Mrs. Blas told a fascinating story, but it’s been contradicted by many who place Earhart’s death within months, or a few years at most, of her arrival on Saipan. Her gravesite’s location, relative to any known community or landmark, was never described by Brennan, but it was not the site revealed to Thomas E. Devine by the unnamed Okinawan woman in 1945, nor was it the gravesite outside the Liyang Cemetery excavated by Marine Privates Everett Henson Jr. and Billy Burks under the direction of Marine Capt. Tracy Griswold sometime after the island was secured on July 9, 1944, and to which an entire chapter of Amelia Earhart: The Truth at Last is devoted. Devine offered an alternate scenario that he thought could explain Mrs. Blas’ story, while preserving the integrity of the Okinawan woman’s site, which he never doubted was the true Earhart burial place.
“Mrs. Blas may have been confused by prior events that have taken place on Saipan,” Devine wrote:
I recall the ONI Report, I was allowed to read at their office in Hartford, Connecticut, stating white women were not a rarity on Saipan, since a Russian woman writer had arrived on the island in the early 1930s. But there is no report of her departure. And since Vincente Taman had bragged about burying a white woman in the Tanapag village area, as did Jesús Salas, it could very well have been the Russian woman writer. Mrs. Blas, as well as other residents of Saipan, no doubt recalls the existence of a cemetery in the Tanapag area, where burials took place.
When I observed this piece of rag, I recalled rags such as these were used as sweat bands by prisoners, as well as civilians, working at labor in the hot sun on Saipan. But I cannot imagine Brennan coming along with a rag saying it was in there since that time, when the bones are gone and the teeth are gone and the rag survived. The Brennan- [Ray] Rosenbaum [ghostwriter] book is a repeat of prior misinformation; the exhibition and interpretation of a piece of rag is extraordinarily bizarre.
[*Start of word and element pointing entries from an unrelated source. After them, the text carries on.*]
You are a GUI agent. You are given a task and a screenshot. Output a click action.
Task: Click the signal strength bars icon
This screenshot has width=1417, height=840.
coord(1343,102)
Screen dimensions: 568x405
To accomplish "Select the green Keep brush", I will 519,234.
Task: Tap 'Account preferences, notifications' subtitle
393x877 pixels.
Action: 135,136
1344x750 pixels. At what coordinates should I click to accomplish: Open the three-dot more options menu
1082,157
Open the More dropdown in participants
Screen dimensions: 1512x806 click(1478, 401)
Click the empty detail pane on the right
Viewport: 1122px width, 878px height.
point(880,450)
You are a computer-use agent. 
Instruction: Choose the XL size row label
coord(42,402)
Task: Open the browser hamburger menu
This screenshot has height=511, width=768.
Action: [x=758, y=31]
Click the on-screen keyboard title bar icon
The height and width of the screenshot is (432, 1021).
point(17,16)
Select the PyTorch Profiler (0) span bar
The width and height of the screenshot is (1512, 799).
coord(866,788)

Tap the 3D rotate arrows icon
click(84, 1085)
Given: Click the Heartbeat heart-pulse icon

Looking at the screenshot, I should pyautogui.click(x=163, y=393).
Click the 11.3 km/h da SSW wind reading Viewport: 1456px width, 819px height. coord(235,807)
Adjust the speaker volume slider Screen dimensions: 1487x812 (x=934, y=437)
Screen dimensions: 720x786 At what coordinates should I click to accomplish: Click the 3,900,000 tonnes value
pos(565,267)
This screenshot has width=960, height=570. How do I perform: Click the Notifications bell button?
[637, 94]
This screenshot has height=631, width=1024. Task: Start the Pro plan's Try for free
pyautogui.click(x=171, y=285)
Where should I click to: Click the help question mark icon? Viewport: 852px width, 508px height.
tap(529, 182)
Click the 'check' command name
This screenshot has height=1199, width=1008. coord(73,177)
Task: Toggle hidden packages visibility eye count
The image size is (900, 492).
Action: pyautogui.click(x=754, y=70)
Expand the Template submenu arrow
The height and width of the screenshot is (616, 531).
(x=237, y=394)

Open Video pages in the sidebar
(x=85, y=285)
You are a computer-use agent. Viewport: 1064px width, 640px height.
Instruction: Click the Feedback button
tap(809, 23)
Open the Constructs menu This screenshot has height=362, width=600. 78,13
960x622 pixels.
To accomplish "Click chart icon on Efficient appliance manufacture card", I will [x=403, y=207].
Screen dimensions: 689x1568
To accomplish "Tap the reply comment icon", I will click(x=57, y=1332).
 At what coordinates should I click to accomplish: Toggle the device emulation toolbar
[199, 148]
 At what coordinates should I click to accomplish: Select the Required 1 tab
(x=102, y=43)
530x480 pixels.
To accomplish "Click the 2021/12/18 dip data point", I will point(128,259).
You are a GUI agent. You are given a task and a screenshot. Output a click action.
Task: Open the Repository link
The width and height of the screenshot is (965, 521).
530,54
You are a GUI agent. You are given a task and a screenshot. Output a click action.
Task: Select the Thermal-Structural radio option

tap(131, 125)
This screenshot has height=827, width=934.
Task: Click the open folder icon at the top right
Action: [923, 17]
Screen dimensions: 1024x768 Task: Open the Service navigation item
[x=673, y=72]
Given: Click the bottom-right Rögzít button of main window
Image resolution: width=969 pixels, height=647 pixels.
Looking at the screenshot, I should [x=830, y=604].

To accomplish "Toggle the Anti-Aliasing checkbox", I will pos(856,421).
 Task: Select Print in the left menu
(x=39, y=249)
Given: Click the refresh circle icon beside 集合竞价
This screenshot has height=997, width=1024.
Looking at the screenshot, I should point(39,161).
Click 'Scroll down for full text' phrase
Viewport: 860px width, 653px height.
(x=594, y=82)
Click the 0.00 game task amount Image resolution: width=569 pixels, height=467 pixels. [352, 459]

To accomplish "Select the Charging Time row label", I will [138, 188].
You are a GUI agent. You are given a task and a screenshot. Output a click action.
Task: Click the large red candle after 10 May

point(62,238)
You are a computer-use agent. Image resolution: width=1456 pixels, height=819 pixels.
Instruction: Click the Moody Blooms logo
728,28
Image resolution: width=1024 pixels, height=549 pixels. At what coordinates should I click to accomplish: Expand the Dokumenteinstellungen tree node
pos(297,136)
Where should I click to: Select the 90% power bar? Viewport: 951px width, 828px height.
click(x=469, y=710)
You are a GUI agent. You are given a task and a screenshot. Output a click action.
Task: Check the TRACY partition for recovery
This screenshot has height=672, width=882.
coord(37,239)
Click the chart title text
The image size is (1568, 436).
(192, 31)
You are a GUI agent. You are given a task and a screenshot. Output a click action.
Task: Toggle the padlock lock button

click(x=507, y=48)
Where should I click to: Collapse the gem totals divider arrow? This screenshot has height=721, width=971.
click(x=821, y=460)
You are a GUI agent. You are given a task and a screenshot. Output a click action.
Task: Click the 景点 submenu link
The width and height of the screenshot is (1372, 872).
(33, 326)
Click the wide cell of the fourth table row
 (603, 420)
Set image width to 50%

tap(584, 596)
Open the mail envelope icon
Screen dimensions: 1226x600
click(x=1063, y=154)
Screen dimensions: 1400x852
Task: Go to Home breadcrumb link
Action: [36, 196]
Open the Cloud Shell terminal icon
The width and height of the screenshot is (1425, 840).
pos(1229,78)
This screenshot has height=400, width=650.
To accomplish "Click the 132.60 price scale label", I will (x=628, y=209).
Devine’s critique of Brennan’s blindfold claim was valid, but the Texan interviewed three significant witnesses for the first time ever — Lotan Jack, Manny Muna and Nieves Cabrera Blas. The “prior misinformation” Devine referenced was undoubtedly anything suggesting a Marshall Islands landfall by the fliers—the accounts of Oscar deBrum, John Heine and Queen Bosket Diklan, for example. Devine’s aversion to Earhart’s Marshalls landing was among his greatest flaws as a researcher, and prevented him from developing a true vision of the events that led to her arrival on Saipan.
Whether Mrs. Blas witnessed the execution of Amelia Earhart or not, and regardless of Brennan’s dubious blindfold claim, Witness to the Execution is a valuable contribution to Earhart research. The witnesses it presented further established the most important truth about the fliers’ fate, a reality that the American and Japanese governments continue to ignore — that Amelia Earhart and Fred Noonan died on Saipan. Brennan recognized this, and concluded his book on that note:
That Earhart and Noonan were incarcerated in Garapan Prison is no longer open to speculation. They were there. People like David Sablan, a highly respected businessman, and Manny Muna, an ex-senator, as well as members of their families remember the appearance of Amelia Earhart and Fred Noonan on Saipan. (Italics Brennan’s.)